All entries must be extracted exactly, with nothing added or dropped.

======== Records provided

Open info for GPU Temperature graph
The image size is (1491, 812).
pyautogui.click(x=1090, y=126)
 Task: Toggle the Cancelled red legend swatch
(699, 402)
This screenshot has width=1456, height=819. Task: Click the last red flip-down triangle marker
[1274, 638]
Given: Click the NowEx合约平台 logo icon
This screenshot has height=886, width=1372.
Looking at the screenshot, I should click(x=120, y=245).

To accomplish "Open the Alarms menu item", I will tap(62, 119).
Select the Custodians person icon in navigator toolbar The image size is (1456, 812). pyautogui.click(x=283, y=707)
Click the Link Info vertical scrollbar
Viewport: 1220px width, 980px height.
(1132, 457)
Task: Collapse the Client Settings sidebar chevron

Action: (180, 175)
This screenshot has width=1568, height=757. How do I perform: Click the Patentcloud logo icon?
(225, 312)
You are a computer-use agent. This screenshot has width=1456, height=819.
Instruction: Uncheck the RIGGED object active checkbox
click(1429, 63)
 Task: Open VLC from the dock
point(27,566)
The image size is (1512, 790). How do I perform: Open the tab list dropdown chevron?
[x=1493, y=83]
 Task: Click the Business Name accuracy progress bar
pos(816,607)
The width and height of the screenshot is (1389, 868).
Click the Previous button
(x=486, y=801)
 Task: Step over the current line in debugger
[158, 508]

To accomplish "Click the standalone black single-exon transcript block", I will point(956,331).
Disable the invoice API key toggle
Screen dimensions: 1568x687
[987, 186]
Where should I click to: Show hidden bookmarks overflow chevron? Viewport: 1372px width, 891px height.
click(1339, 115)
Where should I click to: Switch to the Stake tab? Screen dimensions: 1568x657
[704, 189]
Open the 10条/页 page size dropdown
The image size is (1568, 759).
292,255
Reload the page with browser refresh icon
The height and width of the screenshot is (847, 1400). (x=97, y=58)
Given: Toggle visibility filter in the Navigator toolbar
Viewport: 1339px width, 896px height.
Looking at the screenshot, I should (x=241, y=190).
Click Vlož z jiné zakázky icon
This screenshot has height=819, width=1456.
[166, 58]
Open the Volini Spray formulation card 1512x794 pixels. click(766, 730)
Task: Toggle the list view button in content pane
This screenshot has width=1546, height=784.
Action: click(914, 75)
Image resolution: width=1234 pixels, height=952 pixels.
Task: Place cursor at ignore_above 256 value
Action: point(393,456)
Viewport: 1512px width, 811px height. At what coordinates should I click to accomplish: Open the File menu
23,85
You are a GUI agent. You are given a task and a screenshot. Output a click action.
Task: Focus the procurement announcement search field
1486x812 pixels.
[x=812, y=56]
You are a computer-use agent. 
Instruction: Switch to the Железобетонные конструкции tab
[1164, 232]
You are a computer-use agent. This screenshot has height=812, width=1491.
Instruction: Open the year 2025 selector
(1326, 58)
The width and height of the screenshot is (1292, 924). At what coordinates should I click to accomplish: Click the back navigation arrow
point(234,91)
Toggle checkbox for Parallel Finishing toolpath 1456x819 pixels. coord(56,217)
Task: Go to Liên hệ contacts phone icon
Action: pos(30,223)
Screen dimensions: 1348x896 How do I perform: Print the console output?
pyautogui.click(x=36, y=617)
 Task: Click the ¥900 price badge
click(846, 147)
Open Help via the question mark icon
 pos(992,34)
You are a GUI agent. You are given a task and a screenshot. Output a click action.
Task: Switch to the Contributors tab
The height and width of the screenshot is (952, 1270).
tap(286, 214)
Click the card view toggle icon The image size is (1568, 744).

================

__Result of the exercise__.
Open info for GPU Temperature graph
The image size is (1491, 812).
pyautogui.click(x=1090, y=126)
 Task: Toggle the Cancelled red legend swatch
(699, 402)
This screenshot has width=1456, height=819. Task: Click the last red flip-down triangle marker
[1274, 638]
Given: Click the NowEx合约平台 logo icon
This screenshot has height=886, width=1372.
Looking at the screenshot, I should click(x=120, y=245).

To accomplish "Open the Alarms menu item", I will tap(62, 119).
Select the Custodians person icon in navigator toolbar The image size is (1456, 812). pyautogui.click(x=283, y=707)
Click the Link Info vertical scrollbar
Viewport: 1220px width, 980px height.
(1132, 457)
Task: Collapse the Client Settings sidebar chevron

Action: (180, 175)
This screenshot has width=1568, height=757. How do I perform: Click the Patentcloud logo icon?
(225, 312)
You are a computer-use agent. This screenshot has width=1456, height=819.
Instruction: Uncheck the RIGGED object active checkbox
click(1429, 63)
 Task: Open VLC from the dock
point(27,566)
The image size is (1512, 790). How do I perform: Open the tab list dropdown chevron?
[x=1493, y=83]
 Task: Click the Business Name accuracy progress bar
pos(816,607)
The width and height of the screenshot is (1389, 868).
Click the Previous button
(x=486, y=801)
 Task: Step over the current line in debugger
[158, 508]

To accomplish "Click the standalone black single-exon transcript block", I will point(956,331).
Disable the invoice API key toggle
Screen dimensions: 1568x687
[987, 186]
Where should I click to: Show hidden bookmarks overflow chevron? Viewport: 1372px width, 891px height.
click(1339, 115)
Where should I click to: Switch to the Stake tab? Screen dimensions: 1568x657
[704, 189]
Open the 10条/页 page size dropdown
The image size is (1568, 759).
292,255
Reload the page with browser refresh icon
The height and width of the screenshot is (847, 1400). (x=97, y=58)
Given: Toggle visibility filter in the Navigator toolbar
Viewport: 1339px width, 896px height.
Looking at the screenshot, I should (x=241, y=190).
Click Vlož z jiné zakázky icon
This screenshot has height=819, width=1456.
[166, 58]
Open the Volini Spray formulation card 1512x794 pixels. click(766, 730)
Task: Toggle the list view button in content pane
This screenshot has width=1546, height=784.
Action: click(914, 75)
Image resolution: width=1234 pixels, height=952 pixels.
Task: Place cursor at ignore_above 256 value
Action: point(393,456)
Viewport: 1512px width, 811px height. At what coordinates should I click to accomplish: Open the File menu
23,85
You are a GUI agent. You are given a task and a screenshot. Output a click action.
Task: Focus the procurement announcement search field
1486x812 pixels.
[x=812, y=56]
You are a computer-use agent. 
Instruction: Switch to the Железобетонные конструкции tab
[1164, 232]
You are a computer-use agent. This screenshot has height=812, width=1491.
Instruction: Open the year 2025 selector
(1326, 58)
The width and height of the screenshot is (1292, 924). At what coordinates should I click to accomplish: Click the back navigation arrow
point(234,91)
Toggle checkbox for Parallel Finishing toolpath 1456x819 pixels. coord(56,217)
Task: Go to Liên hệ contacts phone icon
Action: pos(30,223)
Screen dimensions: 1348x896 How do I perform: Print the console output?
pyautogui.click(x=36, y=617)
 Task: Click the ¥900 price badge
click(846, 147)
Open Help via the question mark icon
 pos(992,34)
You are a GUI agent. You are given a task and a screenshot. Output a click action.
Task: Switch to the Contributors tab
The height and width of the screenshot is (952, 1270).
tap(286, 214)
Click the card view toggle icon The image size is (1568, 744).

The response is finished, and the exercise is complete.